Directions
Write out the stretch of lines below that begins at the line with "This screenshot has width=1512, height=795." and ends at the line with "Task: Select the 司法判决 category icon", including both, exactly as given and nothing more.

Records to process

# # # # #

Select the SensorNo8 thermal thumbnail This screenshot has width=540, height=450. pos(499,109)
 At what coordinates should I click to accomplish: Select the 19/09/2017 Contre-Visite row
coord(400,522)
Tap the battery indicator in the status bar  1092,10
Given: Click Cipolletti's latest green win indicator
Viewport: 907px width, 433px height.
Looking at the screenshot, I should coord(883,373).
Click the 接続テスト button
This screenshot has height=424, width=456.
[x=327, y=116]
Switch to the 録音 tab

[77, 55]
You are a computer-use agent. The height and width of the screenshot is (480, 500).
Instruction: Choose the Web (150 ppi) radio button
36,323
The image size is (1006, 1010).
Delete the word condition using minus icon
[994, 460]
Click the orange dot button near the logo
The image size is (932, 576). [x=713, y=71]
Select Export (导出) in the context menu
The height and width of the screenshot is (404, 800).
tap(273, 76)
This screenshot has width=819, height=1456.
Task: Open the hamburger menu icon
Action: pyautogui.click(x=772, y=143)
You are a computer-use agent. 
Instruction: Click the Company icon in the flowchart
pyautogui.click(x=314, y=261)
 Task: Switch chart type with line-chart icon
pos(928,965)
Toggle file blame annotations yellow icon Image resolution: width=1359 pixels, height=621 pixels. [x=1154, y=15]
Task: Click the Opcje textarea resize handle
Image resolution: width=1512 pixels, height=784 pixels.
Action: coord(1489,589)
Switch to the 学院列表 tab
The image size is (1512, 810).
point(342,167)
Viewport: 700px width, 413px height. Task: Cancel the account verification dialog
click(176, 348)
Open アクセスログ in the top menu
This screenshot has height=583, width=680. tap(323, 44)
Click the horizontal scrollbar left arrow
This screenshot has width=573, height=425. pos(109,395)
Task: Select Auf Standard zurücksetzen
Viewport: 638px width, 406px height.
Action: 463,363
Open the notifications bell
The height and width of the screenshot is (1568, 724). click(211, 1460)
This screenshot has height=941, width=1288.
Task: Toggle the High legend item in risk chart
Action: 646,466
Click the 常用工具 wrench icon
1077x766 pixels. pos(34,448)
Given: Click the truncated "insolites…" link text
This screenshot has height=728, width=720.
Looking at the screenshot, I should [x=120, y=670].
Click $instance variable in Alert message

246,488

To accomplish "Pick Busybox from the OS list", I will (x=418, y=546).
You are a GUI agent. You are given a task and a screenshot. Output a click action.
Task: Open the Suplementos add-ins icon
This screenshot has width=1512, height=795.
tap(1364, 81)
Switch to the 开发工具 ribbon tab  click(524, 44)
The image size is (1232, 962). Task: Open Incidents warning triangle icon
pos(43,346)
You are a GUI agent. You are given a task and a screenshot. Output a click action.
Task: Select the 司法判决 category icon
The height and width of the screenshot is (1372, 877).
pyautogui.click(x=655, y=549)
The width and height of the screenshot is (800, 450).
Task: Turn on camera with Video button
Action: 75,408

# # # # #

Written answer
This screenshot has width=1512, height=795.
tap(1364, 81)
Switch to the 开发工具 ribbon tab  click(524, 44)
The image size is (1232, 962). Task: Open Incidents warning triangle icon
pos(43,346)
You are a GUI agent. You are given a task and a screenshot. Output a click action.
Task: Select the 司法判决 category icon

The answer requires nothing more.